The transformation of the sulfonamide antimicrobial sulfamethazine (SMZ) by a synthetic analogue of the birnessite-family mineral vernadite (δ-MnO(2)) was studied. The observed pseudo-first-order reaction constants (k(obs)) decreased as the pH increased from 4.0 to 5.6, consistent with the decline in δ-MnO(2) reduction potential with increasing pH. Molecular oxygen accelerated SMZ transformation by δ-MnO(2) and influenced the transformation product distribution. Increases in the Na(+) concentration produced declines in k(obs). Transformation products identified by tandem mass spectrometry and the use of (13)C-labeled SMZ included an azo dimer self-coupling product and SO(2) extrusion products. Product analysis and density functional theory calculations are consistent with surface precursor complex formation followed by single-electron transfer from SMZ to δ-MnO(2) to produce SMZ radical species.
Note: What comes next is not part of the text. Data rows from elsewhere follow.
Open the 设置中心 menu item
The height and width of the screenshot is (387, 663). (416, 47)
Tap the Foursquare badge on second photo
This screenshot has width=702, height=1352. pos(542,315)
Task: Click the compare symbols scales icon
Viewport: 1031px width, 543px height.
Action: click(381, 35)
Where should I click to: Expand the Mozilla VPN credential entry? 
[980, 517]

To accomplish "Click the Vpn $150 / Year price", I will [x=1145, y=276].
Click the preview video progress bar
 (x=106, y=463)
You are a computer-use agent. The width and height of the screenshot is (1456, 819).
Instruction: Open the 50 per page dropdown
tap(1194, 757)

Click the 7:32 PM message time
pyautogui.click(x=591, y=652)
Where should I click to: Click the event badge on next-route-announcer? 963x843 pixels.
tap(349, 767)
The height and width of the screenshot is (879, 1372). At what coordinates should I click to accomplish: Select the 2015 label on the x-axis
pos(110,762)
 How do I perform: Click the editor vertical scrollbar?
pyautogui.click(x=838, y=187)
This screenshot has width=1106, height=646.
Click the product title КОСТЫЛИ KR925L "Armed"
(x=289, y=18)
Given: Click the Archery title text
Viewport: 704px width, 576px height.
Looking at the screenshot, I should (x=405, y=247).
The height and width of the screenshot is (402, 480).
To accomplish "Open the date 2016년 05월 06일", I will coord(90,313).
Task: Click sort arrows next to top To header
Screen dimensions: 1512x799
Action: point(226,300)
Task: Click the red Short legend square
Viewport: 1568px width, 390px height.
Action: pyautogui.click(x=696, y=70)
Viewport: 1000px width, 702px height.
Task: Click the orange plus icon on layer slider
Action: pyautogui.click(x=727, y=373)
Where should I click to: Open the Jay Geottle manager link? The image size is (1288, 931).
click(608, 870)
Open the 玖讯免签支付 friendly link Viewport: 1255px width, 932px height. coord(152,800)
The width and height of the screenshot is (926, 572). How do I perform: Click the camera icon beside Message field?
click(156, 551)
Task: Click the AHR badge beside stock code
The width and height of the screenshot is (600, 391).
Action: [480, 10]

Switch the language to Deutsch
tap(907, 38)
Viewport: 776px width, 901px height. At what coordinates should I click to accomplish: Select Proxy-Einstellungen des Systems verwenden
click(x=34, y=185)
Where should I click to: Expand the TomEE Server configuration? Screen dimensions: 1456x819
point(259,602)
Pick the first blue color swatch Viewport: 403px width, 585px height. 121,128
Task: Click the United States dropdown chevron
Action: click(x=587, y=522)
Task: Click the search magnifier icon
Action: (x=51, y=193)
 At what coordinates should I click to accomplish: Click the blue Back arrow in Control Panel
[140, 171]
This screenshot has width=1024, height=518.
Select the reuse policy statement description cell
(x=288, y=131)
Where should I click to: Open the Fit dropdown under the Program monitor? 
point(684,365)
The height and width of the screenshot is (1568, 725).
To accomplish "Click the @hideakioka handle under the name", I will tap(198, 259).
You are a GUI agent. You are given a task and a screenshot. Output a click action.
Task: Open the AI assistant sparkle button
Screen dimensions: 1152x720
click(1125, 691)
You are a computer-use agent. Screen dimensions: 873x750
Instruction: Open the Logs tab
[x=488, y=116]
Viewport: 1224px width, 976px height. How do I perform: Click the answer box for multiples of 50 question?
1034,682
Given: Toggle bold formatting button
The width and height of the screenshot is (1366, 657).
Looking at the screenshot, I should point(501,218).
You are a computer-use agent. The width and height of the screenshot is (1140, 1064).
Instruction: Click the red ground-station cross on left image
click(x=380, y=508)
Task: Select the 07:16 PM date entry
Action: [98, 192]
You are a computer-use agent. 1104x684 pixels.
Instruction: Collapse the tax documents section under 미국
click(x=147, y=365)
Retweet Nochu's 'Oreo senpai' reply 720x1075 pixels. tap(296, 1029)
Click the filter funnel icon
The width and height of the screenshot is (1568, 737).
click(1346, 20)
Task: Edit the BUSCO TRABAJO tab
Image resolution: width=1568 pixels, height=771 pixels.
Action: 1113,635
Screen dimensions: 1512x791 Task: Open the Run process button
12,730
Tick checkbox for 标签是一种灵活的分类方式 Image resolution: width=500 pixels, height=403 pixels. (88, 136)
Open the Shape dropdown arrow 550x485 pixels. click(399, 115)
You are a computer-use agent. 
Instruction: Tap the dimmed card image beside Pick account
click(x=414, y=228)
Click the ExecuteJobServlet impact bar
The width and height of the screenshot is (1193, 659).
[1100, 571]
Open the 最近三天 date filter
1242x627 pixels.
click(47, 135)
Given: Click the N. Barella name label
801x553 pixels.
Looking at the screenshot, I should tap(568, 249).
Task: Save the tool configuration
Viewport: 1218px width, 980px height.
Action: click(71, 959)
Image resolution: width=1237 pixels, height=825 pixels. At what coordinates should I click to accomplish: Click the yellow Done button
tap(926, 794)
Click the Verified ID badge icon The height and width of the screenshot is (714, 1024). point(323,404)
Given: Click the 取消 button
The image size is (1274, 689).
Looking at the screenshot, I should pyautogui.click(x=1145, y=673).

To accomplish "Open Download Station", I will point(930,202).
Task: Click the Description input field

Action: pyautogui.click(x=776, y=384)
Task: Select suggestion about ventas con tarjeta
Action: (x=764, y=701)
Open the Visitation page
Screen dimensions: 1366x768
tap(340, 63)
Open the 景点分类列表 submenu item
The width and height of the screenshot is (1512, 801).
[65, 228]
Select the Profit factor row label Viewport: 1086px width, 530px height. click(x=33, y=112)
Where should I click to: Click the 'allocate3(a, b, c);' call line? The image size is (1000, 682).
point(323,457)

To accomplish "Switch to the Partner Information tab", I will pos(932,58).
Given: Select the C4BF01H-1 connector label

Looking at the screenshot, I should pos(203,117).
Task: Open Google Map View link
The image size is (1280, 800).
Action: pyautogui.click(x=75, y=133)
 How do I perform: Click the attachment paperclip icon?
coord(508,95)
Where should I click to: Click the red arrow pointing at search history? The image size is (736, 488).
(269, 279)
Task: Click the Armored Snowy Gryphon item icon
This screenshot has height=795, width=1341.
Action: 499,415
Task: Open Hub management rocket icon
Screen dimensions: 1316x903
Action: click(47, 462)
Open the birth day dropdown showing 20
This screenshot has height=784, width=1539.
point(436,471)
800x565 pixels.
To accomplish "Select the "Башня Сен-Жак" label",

Sulfamethazine radicals undergo further transformation by at least two pathways: radical-radical self-coupling or a Smiles-type rearrangement with O addition and then extrusion of SO(3). Experiments conducted in H(2)(18)O or in the presence of (18)O(2)(aq) demonstrated that oxygen both from the lattice of as-synthesized δ-MnO(2) and initially present as dissolved oxygen reacted with SMZ. The study results suggest that the oxic state and pH of soil and sediment environments can be expected to influence manganese oxide-mediated transformation of sulfonamide antimicrobials.